──────── Provided data ────────
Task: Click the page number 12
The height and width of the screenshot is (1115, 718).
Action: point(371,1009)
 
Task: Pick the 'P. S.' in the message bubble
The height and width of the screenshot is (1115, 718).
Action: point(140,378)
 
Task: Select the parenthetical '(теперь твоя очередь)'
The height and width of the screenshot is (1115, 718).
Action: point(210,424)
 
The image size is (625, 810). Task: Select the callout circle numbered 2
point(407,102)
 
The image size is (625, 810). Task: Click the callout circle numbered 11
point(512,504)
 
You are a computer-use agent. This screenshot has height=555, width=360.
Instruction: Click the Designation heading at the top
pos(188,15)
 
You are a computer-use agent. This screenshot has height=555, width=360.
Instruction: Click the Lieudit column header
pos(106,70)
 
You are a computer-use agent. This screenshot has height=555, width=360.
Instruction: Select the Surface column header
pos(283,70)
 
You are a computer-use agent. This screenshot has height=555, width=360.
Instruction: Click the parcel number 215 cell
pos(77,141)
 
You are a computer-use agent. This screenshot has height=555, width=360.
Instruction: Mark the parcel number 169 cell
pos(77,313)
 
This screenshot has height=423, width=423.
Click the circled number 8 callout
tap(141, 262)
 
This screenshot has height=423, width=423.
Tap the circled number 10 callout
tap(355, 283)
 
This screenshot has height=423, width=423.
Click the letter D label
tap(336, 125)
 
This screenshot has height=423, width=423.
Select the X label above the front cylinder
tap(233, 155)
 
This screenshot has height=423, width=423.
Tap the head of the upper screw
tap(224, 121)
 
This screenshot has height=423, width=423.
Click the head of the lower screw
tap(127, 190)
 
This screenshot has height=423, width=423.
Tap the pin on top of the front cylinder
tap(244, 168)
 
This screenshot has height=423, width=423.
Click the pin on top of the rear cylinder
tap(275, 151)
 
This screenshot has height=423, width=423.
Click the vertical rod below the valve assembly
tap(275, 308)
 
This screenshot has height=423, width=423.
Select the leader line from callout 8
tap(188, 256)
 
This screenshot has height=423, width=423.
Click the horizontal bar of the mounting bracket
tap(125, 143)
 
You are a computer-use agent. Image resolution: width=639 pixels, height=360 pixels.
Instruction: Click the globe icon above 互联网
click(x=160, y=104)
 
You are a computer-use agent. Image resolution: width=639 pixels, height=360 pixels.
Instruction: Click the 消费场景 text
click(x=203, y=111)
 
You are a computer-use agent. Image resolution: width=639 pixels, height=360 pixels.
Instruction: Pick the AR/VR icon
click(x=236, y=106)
────────
**Exercise**
Rewrite these lines with "front cylinder" switched to "forward cylinder" everywhere it occurs, keeping all else the same.

**Written response**
Task: Click the page number 12
The height and width of the screenshot is (1115, 718).
Action: point(371,1009)
 
Task: Pick the 'P. S.' in the message bubble
The height and width of the screenshot is (1115, 718).
Action: point(140,378)
 
Task: Select the parenthetical '(теперь твоя очередь)'
The height and width of the screenshot is (1115, 718).
Action: point(210,424)
 
The image size is (625, 810). Task: Select the callout circle numbered 2
point(407,102)
 
The image size is (625, 810). Task: Click the callout circle numbered 11
point(512,504)
 
You are a computer-use agent. This screenshot has height=555, width=360.
Instruction: Click the Designation heading at the top
pos(188,15)
 
You are a computer-use agent. This screenshot has height=555, width=360.
Instruction: Click the Lieudit column header
pos(106,70)
 
You are a computer-use agent. This screenshot has height=555, width=360.
Instruction: Select the Surface column header
pos(283,70)
 
You are a computer-use agent. This screenshot has height=555, width=360.
Instruction: Click the parcel number 215 cell
pos(77,141)
 
You are a computer-use agent. This screenshot has height=555, width=360.
Instruction: Mark the parcel number 169 cell
pos(77,313)
 
This screenshot has height=423, width=423.
Click the circled number 8 callout
tap(141, 262)
 
This screenshot has height=423, width=423.
Tap the circled number 10 callout
tap(355, 283)
 
This screenshot has height=423, width=423.
Click the letter D label
tap(336, 125)
 
This screenshot has height=423, width=423.
Select the X label above the forward cylinder
tap(233, 155)
 
This screenshot has height=423, width=423.
Tap the head of the upper screw
tap(224, 121)
 
This screenshot has height=423, width=423.
Click the head of the lower screw
tap(127, 190)
 
This screenshot has height=423, width=423.
Tap the pin on top of the forward cylinder
tap(244, 168)
 
This screenshot has height=423, width=423.
Click the pin on top of the rear cylinder
tap(275, 151)
 
This screenshot has height=423, width=423.
Click the vertical rod below the valve assembly
tap(275, 308)
 
This screenshot has height=423, width=423.
Select the leader line from callout 8
tap(188, 256)
 
This screenshot has height=423, width=423.
Click the horizontal bar of the mounting bracket
tap(125, 143)
 
You are a computer-use agent. Image resolution: width=639 pixels, height=360 pixels.
Instruction: Click the globe icon above 互联网
click(x=160, y=104)
 
You are a computer-use agent. Image resolution: width=639 pixels, height=360 pixels.
Instruction: Click the 消费场景 text
click(x=203, y=111)
 
You are a computer-use agent. Image resolution: width=639 pixels, height=360 pixels.
Instruction: Pick the AR/VR icon
click(x=236, y=106)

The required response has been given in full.